(Stored data)
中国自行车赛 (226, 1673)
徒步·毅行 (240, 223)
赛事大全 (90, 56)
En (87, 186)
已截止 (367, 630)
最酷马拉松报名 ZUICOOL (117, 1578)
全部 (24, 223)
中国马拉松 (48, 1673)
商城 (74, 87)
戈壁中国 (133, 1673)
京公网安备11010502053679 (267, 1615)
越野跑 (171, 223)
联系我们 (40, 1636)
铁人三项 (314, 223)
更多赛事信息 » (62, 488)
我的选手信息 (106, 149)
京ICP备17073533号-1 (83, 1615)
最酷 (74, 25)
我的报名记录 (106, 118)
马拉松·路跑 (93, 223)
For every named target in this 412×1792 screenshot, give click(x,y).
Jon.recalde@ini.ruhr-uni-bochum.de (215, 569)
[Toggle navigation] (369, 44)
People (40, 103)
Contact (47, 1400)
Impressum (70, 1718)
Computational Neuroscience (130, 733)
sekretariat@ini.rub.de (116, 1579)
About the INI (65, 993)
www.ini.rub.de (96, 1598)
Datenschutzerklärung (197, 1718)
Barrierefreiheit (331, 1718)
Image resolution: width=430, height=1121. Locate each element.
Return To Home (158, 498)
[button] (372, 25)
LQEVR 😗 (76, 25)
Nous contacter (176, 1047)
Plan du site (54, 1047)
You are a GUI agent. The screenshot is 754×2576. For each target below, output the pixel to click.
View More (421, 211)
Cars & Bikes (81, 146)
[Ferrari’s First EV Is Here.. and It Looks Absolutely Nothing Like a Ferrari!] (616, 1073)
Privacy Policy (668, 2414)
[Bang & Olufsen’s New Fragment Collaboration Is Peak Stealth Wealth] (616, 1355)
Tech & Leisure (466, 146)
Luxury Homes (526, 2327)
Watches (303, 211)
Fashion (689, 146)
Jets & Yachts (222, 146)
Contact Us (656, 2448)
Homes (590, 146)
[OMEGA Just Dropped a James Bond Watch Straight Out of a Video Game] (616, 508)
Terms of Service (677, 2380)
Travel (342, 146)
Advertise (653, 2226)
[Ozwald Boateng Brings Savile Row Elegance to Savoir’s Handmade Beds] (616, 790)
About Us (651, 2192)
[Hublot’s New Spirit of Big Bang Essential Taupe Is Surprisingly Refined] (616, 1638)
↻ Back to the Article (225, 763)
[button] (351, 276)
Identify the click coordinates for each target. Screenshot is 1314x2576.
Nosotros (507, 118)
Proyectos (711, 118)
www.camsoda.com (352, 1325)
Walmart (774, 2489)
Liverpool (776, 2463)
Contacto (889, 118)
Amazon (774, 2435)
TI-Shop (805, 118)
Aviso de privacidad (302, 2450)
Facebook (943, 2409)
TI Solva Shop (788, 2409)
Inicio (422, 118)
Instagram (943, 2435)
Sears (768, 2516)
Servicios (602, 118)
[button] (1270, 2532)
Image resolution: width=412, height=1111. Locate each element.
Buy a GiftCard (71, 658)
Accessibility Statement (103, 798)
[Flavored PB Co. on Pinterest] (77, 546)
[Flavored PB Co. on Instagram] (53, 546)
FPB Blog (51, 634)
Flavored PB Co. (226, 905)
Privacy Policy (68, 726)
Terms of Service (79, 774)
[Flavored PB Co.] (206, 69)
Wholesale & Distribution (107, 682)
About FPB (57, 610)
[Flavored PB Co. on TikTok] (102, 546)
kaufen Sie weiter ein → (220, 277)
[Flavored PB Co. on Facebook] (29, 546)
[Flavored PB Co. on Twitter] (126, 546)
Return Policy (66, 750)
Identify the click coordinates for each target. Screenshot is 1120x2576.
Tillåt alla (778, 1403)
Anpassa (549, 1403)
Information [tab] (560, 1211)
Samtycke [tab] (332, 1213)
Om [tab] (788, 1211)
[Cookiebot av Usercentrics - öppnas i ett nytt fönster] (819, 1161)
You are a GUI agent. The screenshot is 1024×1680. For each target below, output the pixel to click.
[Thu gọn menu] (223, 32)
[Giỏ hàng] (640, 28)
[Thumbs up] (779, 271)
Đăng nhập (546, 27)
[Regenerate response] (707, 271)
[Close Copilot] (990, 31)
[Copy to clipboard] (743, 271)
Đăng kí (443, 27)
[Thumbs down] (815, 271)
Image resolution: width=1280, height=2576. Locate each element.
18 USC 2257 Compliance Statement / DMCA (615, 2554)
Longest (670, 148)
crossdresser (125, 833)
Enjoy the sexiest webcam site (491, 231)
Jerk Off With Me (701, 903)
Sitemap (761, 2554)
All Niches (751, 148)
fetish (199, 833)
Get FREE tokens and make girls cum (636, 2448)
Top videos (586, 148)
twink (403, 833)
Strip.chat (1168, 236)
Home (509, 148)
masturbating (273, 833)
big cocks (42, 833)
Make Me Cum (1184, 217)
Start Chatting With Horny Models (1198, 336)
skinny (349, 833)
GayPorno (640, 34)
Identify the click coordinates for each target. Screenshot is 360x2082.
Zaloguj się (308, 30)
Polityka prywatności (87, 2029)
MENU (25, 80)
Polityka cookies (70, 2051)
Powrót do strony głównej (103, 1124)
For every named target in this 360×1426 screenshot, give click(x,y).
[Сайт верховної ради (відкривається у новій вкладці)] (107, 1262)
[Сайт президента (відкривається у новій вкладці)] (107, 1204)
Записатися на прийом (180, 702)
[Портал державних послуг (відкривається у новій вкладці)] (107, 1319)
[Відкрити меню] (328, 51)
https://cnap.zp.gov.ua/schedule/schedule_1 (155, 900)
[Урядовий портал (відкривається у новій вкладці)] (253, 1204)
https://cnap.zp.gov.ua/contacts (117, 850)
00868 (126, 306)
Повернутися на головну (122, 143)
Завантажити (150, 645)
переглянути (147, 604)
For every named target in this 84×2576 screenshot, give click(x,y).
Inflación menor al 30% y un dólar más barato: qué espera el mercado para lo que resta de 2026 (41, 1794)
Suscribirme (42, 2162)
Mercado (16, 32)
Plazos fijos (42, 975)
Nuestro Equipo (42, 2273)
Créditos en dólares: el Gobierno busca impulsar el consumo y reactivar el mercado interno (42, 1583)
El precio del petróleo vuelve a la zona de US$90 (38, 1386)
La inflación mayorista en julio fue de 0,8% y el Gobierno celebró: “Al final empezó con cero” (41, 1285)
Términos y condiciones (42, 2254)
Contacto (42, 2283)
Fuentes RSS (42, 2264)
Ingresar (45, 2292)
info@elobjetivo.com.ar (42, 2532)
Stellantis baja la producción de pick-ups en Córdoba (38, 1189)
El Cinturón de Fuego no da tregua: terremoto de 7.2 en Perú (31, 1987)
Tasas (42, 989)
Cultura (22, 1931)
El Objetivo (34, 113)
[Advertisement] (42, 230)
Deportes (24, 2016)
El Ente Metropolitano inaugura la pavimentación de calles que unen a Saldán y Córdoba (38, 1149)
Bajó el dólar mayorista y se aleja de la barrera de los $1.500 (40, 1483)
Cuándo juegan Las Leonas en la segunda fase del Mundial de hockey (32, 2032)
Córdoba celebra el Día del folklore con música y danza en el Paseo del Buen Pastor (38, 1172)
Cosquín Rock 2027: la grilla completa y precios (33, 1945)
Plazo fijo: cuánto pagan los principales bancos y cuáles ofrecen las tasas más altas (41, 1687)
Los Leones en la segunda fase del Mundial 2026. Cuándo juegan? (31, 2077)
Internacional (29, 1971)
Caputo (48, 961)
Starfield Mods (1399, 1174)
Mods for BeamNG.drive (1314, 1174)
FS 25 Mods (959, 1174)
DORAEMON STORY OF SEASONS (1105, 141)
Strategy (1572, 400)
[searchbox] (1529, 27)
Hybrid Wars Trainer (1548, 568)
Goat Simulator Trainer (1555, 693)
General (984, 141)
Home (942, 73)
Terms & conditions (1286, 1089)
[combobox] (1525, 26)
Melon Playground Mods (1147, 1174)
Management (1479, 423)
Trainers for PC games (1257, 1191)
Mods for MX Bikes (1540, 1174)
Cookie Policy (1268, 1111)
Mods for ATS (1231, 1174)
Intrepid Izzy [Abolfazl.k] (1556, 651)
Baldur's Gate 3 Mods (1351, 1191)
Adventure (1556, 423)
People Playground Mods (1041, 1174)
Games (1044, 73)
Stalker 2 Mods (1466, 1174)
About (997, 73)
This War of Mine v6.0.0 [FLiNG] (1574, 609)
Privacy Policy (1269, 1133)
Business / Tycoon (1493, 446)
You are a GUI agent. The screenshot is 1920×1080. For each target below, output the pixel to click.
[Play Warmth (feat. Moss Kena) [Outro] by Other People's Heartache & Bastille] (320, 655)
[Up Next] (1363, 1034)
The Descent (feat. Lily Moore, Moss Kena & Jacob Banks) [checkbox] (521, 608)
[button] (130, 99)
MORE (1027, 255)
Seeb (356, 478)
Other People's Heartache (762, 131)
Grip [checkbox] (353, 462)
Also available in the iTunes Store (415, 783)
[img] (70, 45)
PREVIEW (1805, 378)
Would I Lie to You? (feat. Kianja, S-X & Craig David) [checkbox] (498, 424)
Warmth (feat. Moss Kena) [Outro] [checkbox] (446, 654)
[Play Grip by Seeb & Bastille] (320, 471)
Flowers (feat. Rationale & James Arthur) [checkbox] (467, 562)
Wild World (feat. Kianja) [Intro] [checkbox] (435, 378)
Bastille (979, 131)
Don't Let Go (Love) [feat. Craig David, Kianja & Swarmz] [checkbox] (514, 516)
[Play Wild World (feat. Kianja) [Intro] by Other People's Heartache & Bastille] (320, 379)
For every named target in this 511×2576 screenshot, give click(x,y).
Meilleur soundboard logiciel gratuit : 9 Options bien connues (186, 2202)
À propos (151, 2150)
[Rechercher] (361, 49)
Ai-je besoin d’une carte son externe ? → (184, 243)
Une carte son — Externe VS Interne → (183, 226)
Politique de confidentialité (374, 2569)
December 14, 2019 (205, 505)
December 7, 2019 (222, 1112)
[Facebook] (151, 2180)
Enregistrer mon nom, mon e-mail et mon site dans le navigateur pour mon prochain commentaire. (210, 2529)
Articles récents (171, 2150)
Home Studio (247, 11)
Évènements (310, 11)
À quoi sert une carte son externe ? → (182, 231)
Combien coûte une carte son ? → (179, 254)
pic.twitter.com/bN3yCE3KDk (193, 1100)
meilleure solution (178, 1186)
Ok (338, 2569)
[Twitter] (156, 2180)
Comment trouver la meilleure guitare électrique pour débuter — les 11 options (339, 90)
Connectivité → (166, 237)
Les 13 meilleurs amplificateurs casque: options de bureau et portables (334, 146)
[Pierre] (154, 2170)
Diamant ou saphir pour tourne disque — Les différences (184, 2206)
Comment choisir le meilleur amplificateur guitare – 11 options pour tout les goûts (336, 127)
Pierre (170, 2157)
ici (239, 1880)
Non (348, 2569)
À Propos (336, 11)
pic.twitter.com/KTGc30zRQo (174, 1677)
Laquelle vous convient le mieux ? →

Aim of the task: From the entries above, extract only the lines running from the one containing "Image resolution: width=1280, height=2576." through the one containing "[Сайт верховної ради", inclusive.

Response below:
Image resolution: width=1280, height=2576. Locate each element.
18 USC 2257 Compliance Statement / DMCA (615, 2554)
Longest (670, 148)
crossdresser (125, 833)
Enjoy the sexiest webcam site (491, 231)
Jerk Off With Me (701, 903)
Sitemap (761, 2554)
All Niches (751, 148)
fetish (199, 833)
Get FREE tokens and make girls cum (636, 2448)
Top videos (586, 148)
twink (403, 833)
Strip.chat (1168, 236)
Home (509, 148)
masturbating (273, 833)
big cocks (42, 833)
Make Me Cum (1184, 217)
Start Chatting With Horny Models (1198, 336)
skinny (349, 833)
GayPorno (640, 34)
Identify the click coordinates for each target. Screenshot is 360x2082.
Zaloguj się (308, 30)
Polityka prywatności (87, 2029)
MENU (25, 80)
Polityka cookies (70, 2051)
Powrót do strony głównej (103, 1124)
For every named target in this 360×1426 screenshot, give click(x,y).
[Сайт верховної ради (відкривається у новій вкладці)] (107, 1262)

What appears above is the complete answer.